The machine has a heated crucible for the hot type metal, with a mechanically actuated plunger which operates as part of the injection cycle. The pot on the machine was usually left on overnight during the week, with some flux added to the pot to reduce oxidation. At the end of each week, the plunger assembly had to be disassembled (while hot), removed, and the pump well cleaned using a scraper (as with linecasting machines). After reassembly, heat was removed for the weekend. In the present day, most machines are heated up only for that day's casting, with the heat turned off each night.

==Ludlow Typograph Co.==
The Ludlow Typograph Company was the manufacturer of the device. It was founded in 1906 by the machine's inventor, Washington Irving Ludlow, and machinist William A. Reade to manufacture a simpler, cheaper version of the Linotype. This, however, proved impractical, and so an even simpler typecasting system, the typograph described above, was devised. Manufacturing began in Chicago in 1912 and by 1919 Typographs were in service in over 350 printing offices. In 1920 the company bought out the Elrod Slug Casting Co., of Omaha.

Competition in large format line-casters came from Mergenthaler Linotype with its APL (All-Purpose Linotype), Lanston Monotype which sold the Italian Nebitype hand-set caster, and Intertype, which offered a "Composing Stick Attachment" that allowed their caster to be used to cast headlines up to 60 points. None of these competing systems achieved much success, however, and the typical job shop of the letterpress era usually had both a line-caster for text, and a Ludlow for casting headlines.

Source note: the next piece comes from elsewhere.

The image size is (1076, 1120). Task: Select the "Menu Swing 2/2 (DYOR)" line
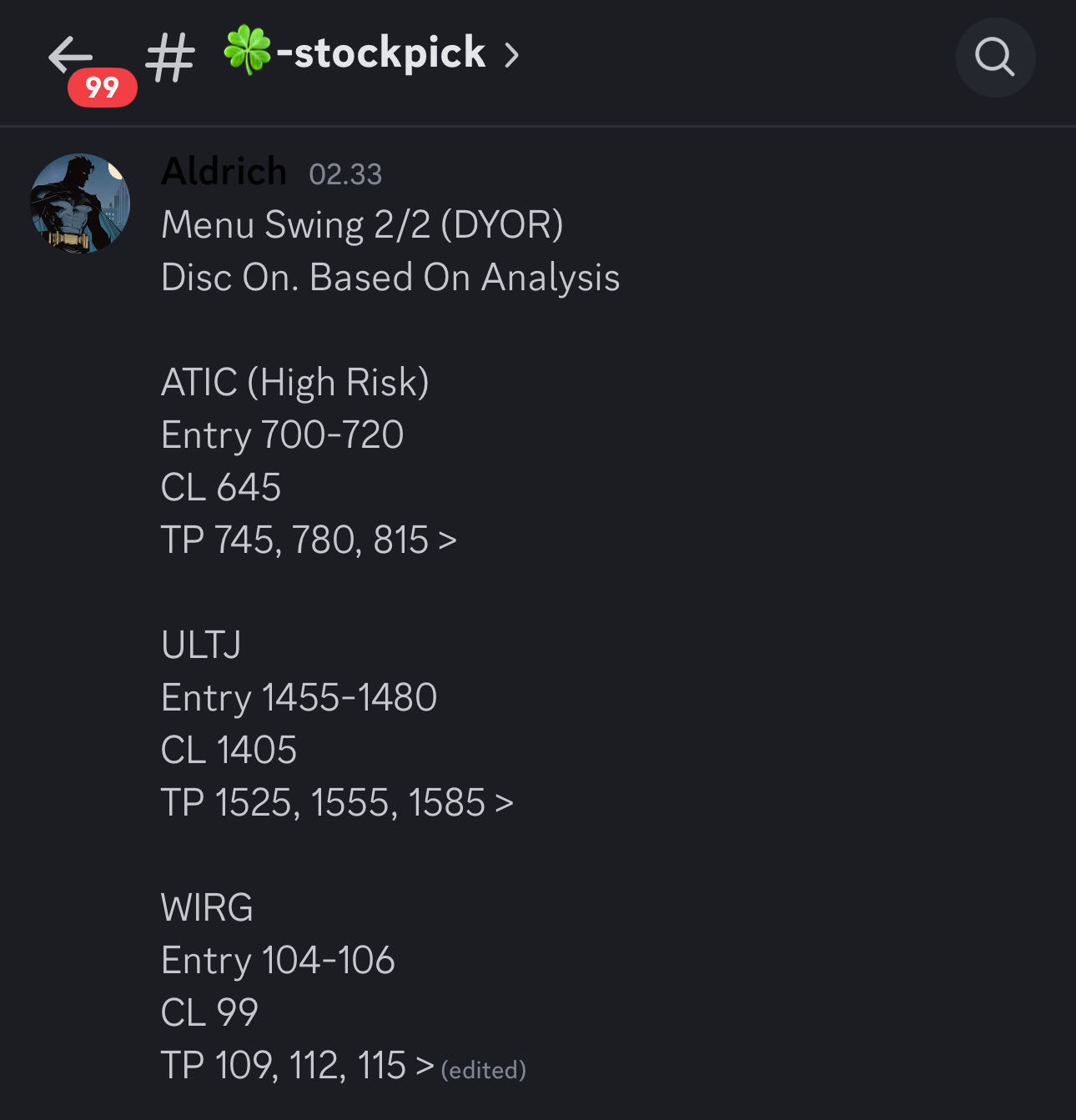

Ludlow faces were proprietary and the principal typographer at Ludlow was R. Hunter Middleton, creator of several notable font designs, including Coronet, Stencil, Delphian Open Title, Eusebius, Flair, Radiant, Record Gothic, Stellar, Tempo, Umbra and many others. Other noted designers for Ludlow included Robert Wiebking, Douglas Crawford McMurtrie who served as director of advertising and typography before Middleton, and Hermann Zapf, whose Optima and Palatino were among the last faces cut for Ludlow.

Despite the rapid decline of letterpress printing in the 1960s, Ludlow continued in operation at least through the mid-1980s, because Ludlow matrices can also be used by rubber stamp manufacturers. In the early 1980s, the company claimed that 16,000 Ludlows were in operation throughout the world.